**The problem:** Below are some entries. Repeat exactly the lines from the one with "Where should I click to: Open Massimo" through the one with "Task: Select the generated castle image", and only those.
[Opening Listed records section]
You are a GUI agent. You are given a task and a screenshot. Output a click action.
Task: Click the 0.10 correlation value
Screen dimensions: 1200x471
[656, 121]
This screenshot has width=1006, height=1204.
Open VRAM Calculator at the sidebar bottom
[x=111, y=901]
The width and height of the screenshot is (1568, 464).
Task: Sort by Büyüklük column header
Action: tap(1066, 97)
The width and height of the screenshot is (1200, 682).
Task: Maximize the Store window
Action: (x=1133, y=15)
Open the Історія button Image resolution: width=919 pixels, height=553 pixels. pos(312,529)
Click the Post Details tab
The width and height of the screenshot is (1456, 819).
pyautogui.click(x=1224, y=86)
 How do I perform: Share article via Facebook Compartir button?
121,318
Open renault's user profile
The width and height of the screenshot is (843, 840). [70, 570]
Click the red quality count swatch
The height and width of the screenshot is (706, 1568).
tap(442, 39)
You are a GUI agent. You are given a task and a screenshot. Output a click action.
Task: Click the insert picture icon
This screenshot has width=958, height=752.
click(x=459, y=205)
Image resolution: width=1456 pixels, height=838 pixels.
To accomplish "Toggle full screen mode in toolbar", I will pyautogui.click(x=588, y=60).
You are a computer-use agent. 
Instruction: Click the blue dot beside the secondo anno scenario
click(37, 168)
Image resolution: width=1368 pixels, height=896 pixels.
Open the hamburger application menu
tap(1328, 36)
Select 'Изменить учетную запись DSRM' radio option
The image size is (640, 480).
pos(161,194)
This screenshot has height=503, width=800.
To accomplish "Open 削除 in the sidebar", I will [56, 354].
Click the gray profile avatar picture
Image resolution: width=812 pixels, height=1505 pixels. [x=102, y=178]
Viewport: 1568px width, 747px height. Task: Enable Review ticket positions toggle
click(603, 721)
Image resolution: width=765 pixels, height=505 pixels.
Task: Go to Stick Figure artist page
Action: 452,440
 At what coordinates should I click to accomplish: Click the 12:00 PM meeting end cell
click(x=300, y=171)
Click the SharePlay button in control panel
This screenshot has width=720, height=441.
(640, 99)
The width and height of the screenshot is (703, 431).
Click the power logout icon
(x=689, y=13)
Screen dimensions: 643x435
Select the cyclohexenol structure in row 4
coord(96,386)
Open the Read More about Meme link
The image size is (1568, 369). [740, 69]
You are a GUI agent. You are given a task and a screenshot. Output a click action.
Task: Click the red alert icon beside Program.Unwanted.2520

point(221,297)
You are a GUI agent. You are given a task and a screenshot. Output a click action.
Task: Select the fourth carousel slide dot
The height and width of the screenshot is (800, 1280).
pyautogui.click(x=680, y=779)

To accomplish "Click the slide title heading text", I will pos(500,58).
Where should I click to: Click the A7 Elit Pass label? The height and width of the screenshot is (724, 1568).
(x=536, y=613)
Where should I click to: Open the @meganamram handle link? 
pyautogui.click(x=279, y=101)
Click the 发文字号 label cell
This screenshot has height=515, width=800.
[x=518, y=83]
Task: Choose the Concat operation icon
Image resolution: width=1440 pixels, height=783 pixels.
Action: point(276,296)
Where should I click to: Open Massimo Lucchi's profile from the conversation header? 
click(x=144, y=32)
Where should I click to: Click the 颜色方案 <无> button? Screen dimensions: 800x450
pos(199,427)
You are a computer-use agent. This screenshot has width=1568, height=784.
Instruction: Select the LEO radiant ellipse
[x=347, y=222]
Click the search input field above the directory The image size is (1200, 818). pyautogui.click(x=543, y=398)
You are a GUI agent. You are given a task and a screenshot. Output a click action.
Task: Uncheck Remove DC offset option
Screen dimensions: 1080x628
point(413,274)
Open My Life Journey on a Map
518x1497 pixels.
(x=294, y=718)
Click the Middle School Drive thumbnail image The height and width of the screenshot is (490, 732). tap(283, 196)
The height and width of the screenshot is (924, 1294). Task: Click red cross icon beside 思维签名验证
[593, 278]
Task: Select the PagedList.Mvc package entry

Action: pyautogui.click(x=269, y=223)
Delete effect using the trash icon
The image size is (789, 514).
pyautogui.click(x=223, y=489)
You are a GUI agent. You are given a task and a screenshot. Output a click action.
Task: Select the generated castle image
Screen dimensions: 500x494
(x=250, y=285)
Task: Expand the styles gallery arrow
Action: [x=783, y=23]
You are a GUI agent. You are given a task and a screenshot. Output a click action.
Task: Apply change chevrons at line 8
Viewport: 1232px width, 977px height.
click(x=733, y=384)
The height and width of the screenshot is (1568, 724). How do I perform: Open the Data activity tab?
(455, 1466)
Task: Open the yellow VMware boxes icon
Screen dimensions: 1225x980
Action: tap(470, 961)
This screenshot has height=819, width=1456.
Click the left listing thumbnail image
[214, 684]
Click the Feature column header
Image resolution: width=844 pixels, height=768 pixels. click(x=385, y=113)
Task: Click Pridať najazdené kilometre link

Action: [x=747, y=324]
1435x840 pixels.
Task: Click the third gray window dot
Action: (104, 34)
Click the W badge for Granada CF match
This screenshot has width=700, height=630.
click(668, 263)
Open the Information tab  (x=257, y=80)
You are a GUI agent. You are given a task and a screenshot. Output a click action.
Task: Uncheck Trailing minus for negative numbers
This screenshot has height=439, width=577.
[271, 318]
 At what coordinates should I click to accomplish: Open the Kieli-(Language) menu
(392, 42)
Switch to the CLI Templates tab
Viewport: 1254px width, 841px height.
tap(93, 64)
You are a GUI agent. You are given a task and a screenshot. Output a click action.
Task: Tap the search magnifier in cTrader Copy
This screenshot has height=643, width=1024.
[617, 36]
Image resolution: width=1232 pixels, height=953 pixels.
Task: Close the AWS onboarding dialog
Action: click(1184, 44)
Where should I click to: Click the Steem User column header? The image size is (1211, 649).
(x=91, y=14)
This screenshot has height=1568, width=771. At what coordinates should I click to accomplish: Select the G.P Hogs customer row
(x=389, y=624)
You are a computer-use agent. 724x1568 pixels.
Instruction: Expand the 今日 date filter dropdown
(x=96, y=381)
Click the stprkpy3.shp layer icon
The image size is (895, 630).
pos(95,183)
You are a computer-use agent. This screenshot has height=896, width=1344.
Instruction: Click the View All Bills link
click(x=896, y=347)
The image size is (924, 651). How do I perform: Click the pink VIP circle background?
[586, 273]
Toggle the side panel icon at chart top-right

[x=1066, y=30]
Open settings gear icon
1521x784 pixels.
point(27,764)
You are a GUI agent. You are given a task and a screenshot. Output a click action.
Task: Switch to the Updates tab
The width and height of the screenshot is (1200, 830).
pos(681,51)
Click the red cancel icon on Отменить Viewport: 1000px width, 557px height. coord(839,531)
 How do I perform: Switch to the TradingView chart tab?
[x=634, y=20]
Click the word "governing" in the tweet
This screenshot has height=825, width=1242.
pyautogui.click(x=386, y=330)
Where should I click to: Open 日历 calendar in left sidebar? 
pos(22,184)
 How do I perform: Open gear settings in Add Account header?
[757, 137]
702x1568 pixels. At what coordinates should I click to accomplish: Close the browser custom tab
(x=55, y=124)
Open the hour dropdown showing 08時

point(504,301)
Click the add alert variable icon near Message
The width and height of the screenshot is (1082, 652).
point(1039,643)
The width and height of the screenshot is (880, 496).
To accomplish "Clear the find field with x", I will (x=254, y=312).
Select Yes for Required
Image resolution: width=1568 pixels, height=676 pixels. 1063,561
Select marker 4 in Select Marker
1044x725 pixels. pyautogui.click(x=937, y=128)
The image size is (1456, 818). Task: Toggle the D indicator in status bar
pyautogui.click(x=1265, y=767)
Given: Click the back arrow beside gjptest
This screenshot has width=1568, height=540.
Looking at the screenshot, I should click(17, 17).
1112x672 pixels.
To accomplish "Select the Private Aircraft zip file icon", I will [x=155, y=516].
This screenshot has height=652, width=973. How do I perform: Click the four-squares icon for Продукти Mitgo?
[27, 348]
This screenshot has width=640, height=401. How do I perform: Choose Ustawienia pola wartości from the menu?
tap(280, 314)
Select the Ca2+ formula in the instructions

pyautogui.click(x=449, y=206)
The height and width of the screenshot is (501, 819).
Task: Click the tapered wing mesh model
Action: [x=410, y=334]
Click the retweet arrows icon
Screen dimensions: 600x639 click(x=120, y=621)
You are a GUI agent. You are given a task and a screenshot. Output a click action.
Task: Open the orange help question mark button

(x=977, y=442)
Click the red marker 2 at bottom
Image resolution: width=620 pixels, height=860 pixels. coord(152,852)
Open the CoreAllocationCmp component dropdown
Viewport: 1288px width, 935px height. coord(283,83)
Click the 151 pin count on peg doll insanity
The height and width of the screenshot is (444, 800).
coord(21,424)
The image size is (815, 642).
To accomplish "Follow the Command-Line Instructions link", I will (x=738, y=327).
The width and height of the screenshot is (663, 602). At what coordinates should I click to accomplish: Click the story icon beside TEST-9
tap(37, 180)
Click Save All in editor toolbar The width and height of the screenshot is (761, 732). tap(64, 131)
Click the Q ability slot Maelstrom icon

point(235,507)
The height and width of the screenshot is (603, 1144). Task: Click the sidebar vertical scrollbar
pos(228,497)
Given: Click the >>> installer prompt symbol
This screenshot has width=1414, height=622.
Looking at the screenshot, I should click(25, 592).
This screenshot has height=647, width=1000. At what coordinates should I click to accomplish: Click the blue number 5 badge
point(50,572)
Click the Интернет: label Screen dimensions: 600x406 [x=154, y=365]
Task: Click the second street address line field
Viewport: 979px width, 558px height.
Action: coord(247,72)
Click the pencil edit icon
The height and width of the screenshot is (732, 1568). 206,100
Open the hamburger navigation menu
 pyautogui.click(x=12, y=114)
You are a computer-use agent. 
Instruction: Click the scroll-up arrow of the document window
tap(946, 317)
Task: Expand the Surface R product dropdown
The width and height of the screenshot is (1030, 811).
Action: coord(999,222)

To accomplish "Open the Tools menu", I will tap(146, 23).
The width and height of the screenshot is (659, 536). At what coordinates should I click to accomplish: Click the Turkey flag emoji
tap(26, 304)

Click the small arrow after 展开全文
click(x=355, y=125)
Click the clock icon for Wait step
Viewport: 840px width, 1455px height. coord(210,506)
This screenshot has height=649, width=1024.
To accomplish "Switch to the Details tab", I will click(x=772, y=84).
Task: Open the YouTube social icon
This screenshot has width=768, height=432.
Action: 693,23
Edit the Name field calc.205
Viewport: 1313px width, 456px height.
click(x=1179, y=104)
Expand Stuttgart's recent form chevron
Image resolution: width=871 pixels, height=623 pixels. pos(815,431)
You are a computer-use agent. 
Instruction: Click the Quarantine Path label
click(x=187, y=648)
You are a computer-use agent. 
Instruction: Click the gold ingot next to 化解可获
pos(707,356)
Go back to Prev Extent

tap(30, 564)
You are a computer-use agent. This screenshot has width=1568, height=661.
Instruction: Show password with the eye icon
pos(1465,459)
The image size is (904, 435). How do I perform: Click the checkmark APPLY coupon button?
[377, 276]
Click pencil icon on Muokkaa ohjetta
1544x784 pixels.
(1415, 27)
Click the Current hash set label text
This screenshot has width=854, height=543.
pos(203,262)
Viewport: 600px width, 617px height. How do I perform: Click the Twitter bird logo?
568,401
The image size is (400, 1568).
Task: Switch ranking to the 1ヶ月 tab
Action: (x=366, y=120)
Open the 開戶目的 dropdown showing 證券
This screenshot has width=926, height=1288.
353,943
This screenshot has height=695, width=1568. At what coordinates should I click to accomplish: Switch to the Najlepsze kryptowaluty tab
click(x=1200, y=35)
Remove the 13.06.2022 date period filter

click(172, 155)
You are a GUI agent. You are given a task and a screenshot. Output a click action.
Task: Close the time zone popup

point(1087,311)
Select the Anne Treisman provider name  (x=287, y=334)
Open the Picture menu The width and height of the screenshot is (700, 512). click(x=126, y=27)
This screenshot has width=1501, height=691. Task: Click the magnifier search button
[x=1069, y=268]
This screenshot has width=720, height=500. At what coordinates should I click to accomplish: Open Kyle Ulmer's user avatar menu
[Closing Listed records section]
**Result of this exercise:**
Where should I click to: Open Massimo Lucchi's profile from the conversation header? 
click(x=144, y=32)
Where should I click to: Click the 颜色方案 <无> button? Screen dimensions: 800x450
pos(199,427)
You are a computer-use agent. This screenshot has width=1568, height=784.
Instruction: Select the LEO radiant ellipse
[x=347, y=222]
Click the search input field above the directory The image size is (1200, 818). pyautogui.click(x=543, y=398)
You are a GUI agent. You are given a task and a screenshot. Output a click action.
Task: Uncheck Remove DC offset option
Screen dimensions: 1080x628
point(413,274)
Open My Life Journey on a Map
518x1497 pixels.
(x=294, y=718)
Click the Middle School Drive thumbnail image The height and width of the screenshot is (490, 732). tap(283, 196)
The height and width of the screenshot is (924, 1294). Task: Click red cross icon beside 思维签名验证
[593, 278]
Task: Select the PagedList.Mvc package entry

Action: pyautogui.click(x=269, y=223)
Delete effect using the trash icon
The image size is (789, 514).
pyautogui.click(x=223, y=489)
You are a GUI agent. You are given a task and a screenshot. Output a click action.
Task: Select the generated castle image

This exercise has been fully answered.